> THE TASK: Retype the passage on meditation and prayer below, word for word, from "Withdrawal symptoms are" to "yourself at risk.".

> DOCUMENT TEXT:
↓
Withdrawal symptoms are not limited to drugs and alcohol. I personally think the world has been in withdrawal since the onset of COVID-19. We like our habits. We shrivel up without human contact. It is unsettling to need to go buy a pair of running shoes and wonder if in doing so you have put yourself at risk.
Researchers who study such things have been shocked at the effectiveness of meditation. Some say they never expected it. David Foster Wallace was an American author who struggled with substance abuse and depression. In treatment, prayer and meditation were a recommended part of his care. Here is his response:
“So this purports to be a disease, alcoholism? A disease like a cold? Or like cancer? I have to tell you, I have never heard of anyone being told to pray for relief from cancer. Outside maybe certain very rural parts of the American South, that is. So what is this? You’re ORDERING me to pray? Because I allegedly have a disease? I dismantle my life and career and enter nine months of low-income treatment for a DISEASE, and I’m prescribed prayer? Does the word RETROGRADE signify? Am I in a sociohistorical era I don’t know about? What exactly is the story here?” *
If you feel this way about prayer and meditation you are not alone. But if your life is feeling messy, why not give it a shot? It is a deep mystery, but many have found relief, healing and even inspiration as they developed a daily practice of prayer and meditation.
There remains, then a Sabbath-rest for the people of God; for anyone who enters God’s rest also rests from his own works, just as God did from his. Let us, therefore, make every effort to enter that rest...Let us then approach God’s throne of grace with confidence, so that we may receive mercy and find grace to help us in our time of need.
Hebrews 4:9-11, 16 NIV
*David Foster Wallace, Infinite Jest (New York: Back Bay Books, 2006), 180.
↑
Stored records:
↓
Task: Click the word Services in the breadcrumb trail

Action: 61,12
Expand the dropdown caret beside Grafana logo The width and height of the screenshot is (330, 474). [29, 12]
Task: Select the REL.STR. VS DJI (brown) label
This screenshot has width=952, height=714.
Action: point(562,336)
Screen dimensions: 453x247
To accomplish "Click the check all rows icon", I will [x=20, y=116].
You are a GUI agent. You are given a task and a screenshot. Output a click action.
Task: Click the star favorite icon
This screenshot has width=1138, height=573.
↑
↓
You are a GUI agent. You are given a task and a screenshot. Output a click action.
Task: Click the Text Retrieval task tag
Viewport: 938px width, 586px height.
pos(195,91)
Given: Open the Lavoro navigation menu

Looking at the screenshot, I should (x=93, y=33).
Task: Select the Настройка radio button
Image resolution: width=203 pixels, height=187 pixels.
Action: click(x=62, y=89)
↑
> ANSWER SPACE:
Withdrawal symptoms are not limited to drugs and alcohol. I personally think the world has been in withdrawal since the onset of COVID-19. We like our habits. We shrivel up without human contact. It is unsettling to need to go buy a pair of running shoes and wonder if in doing so you have put yourself at risk.